Job 1: Could you duplicate the records verbatim, beginning with the line that contains "Task: Click the empty area of the course card" and running through the line that contains "pyautogui.click(x=88, y=9)"?

Just before serving, remove from the fridge to allow the chocolate to soften a lttle.
Decorate the plate with Raspberry Coulis and Cream swirls, add Raspberry Ice cream and serve to your guests.
The Ice Cream looks fabulous if served in a Brandy Snap basket.
Brandy Snap Baskets
2oz Butter 2 Tbsp Golden Syrup 2 oz Caster Sugar 2 oz Plain Flour ½ Tsp Ground Ginger Finely Grated rind ½ Lemon 1 Tbsp Brandy
1) Turn oven on to 350F (180C, Gas4) 2) Melt together the Butter, Golden Syrup and Caster Sugar: do not overheat as the butter will split. Not good! 3) Beat the powdered Ginger and Flour into the sugar mix 4) Add the finely grated Lemon rind and Brandy
Allow to cool.
To Cook:
You will need small moulds to make the cases: preferably a small individual tartlet mould, approximately 8cm across. An upturned ramekin or small sugar bowl will do the trick.

Job 2: How would the brandy snap recipe go on from its last sentence?

[Collection entries]
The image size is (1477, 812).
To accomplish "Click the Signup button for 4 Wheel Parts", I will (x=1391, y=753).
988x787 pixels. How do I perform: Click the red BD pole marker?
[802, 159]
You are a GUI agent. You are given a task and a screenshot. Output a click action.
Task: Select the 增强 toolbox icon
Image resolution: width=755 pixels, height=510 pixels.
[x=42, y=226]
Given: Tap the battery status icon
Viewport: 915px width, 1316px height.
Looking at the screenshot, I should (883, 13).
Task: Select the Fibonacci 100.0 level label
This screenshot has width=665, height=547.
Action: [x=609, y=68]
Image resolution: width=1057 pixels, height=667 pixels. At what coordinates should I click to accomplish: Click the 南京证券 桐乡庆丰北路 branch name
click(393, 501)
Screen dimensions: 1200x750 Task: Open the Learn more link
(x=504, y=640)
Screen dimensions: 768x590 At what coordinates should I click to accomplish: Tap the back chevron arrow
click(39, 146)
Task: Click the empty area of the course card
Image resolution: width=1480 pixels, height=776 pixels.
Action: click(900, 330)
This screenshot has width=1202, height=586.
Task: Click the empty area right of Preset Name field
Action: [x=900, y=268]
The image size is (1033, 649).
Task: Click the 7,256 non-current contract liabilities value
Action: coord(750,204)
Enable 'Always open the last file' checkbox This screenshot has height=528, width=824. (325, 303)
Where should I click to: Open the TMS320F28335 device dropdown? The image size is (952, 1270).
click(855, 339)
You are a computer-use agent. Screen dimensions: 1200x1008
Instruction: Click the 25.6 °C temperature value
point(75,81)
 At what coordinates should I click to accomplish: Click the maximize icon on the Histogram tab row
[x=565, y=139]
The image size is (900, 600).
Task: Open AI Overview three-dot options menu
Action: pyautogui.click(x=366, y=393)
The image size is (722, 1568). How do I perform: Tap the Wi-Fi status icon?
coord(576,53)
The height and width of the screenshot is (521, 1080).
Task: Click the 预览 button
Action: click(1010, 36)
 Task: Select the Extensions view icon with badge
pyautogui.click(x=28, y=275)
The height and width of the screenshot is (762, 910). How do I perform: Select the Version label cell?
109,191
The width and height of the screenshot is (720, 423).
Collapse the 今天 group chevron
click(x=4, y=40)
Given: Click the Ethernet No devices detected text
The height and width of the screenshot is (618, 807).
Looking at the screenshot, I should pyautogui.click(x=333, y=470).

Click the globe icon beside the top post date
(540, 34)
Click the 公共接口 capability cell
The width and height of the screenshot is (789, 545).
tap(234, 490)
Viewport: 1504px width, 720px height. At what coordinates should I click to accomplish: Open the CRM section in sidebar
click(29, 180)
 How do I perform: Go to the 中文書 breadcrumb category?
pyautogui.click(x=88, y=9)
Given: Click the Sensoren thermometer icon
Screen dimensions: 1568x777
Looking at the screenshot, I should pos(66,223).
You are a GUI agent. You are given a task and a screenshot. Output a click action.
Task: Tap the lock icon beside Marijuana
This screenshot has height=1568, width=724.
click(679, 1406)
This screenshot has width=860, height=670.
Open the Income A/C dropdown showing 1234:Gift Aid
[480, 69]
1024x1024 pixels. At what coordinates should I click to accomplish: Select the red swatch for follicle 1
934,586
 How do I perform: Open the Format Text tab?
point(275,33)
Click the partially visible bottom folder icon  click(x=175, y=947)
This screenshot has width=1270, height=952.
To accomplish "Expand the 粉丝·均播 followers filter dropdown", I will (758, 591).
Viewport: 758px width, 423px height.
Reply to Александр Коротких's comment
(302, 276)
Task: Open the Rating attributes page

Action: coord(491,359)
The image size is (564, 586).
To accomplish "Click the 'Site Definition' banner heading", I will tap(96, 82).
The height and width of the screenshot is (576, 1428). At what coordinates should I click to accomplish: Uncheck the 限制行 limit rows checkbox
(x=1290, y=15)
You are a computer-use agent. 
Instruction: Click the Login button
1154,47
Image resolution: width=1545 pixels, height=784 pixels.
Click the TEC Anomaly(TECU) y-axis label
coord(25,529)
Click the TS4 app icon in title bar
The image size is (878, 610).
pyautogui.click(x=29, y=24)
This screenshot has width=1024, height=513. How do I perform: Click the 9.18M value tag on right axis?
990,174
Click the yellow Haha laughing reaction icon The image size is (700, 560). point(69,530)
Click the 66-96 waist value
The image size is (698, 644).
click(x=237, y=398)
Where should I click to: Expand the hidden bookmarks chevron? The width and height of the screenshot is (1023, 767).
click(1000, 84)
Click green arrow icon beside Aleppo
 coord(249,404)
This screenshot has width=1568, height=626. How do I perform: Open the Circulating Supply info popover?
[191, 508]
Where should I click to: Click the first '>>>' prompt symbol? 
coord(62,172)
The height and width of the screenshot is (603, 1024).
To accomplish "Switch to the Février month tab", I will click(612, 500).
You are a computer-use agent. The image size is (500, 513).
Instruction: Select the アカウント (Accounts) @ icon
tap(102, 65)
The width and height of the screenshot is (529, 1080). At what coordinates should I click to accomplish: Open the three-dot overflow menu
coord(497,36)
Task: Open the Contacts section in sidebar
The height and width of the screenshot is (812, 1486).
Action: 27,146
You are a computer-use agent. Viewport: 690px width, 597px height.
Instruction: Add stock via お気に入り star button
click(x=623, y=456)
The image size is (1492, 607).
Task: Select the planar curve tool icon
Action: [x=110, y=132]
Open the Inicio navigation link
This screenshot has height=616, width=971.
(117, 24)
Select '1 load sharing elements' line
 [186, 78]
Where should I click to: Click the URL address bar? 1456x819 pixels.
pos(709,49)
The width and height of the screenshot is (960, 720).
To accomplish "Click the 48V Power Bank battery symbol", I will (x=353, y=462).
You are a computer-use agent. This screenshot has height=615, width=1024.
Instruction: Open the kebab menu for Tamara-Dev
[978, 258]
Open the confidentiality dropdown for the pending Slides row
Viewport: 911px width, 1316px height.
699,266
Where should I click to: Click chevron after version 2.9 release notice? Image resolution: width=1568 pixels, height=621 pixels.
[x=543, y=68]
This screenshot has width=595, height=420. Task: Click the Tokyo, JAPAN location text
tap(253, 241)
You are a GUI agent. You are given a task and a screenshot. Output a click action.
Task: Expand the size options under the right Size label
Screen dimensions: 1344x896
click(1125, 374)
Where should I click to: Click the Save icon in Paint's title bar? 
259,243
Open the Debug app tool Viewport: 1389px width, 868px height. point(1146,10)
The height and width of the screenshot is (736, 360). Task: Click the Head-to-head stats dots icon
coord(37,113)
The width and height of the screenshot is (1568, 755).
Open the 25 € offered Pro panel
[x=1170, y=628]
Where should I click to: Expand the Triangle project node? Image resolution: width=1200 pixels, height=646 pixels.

Written answer 1:
Task: Click the empty area of the course card
Image resolution: width=1480 pixels, height=776 pixels.
Action: click(900, 330)
This screenshot has width=1202, height=586.
Task: Click the empty area right of Preset Name field
Action: [x=900, y=268]
The image size is (1033, 649).
Task: Click the 7,256 non-current contract liabilities value
Action: coord(750,204)
Enable 'Always open the last file' checkbox This screenshot has height=528, width=824. (325, 303)
Where should I click to: Open the TMS320F28335 device dropdown? The image size is (952, 1270).
click(855, 339)
You are a computer-use agent. Screen dimensions: 1200x1008
Instruction: Click the 25.6 °C temperature value
point(75,81)
 At what coordinates should I click to accomplish: Click the maximize icon on the Histogram tab row
[x=565, y=139]
The image size is (900, 600).
Task: Open AI Overview three-dot options menu
Action: pyautogui.click(x=366, y=393)
The image size is (722, 1568). How do I perform: Tap the Wi-Fi status icon?
coord(576,53)
The height and width of the screenshot is (521, 1080).
Task: Click the 预览 button
Action: click(1010, 36)
 Task: Select the Extensions view icon with badge
pyautogui.click(x=28, y=275)
The height and width of the screenshot is (762, 910). How do I perform: Select the Version label cell?
109,191
The width and height of the screenshot is (720, 423).
Collapse the 今天 group chevron
click(x=4, y=40)
Given: Click the Ethernet No devices detected text
The height and width of the screenshot is (618, 807).
Looking at the screenshot, I should pyautogui.click(x=333, y=470).

Click the globe icon beside the top post date
(540, 34)
Click the 公共接口 capability cell
The width and height of the screenshot is (789, 545).
tap(234, 490)
Viewport: 1504px width, 720px height. At what coordinates should I click to accomplish: Open the CRM section in sidebar
click(29, 180)
 How do I perform: Go to the 中文書 breadcrumb category?
pyautogui.click(x=88, y=9)

Written answer 2:
Put a teaspoon of the cold mix, per person, in a blob onto a flat, very lightly oiled, baking tray. Place into the oven for 7-10 minutes.
The mixture will melt and spread out in the heat of the oven – no need to spread it around. It will then bake to a dark golden colour.
When it reaches this colour, remove from the oven and leave to cool for a minute.
Gently lift the edge of the biscuit - it will still be very soft and pliable and quite fragile, so handle with care: lift away from the baking tray and “drape” over your mould. Press gently down around the mould and leave to set.
Lift off and store in an airtight container until needed.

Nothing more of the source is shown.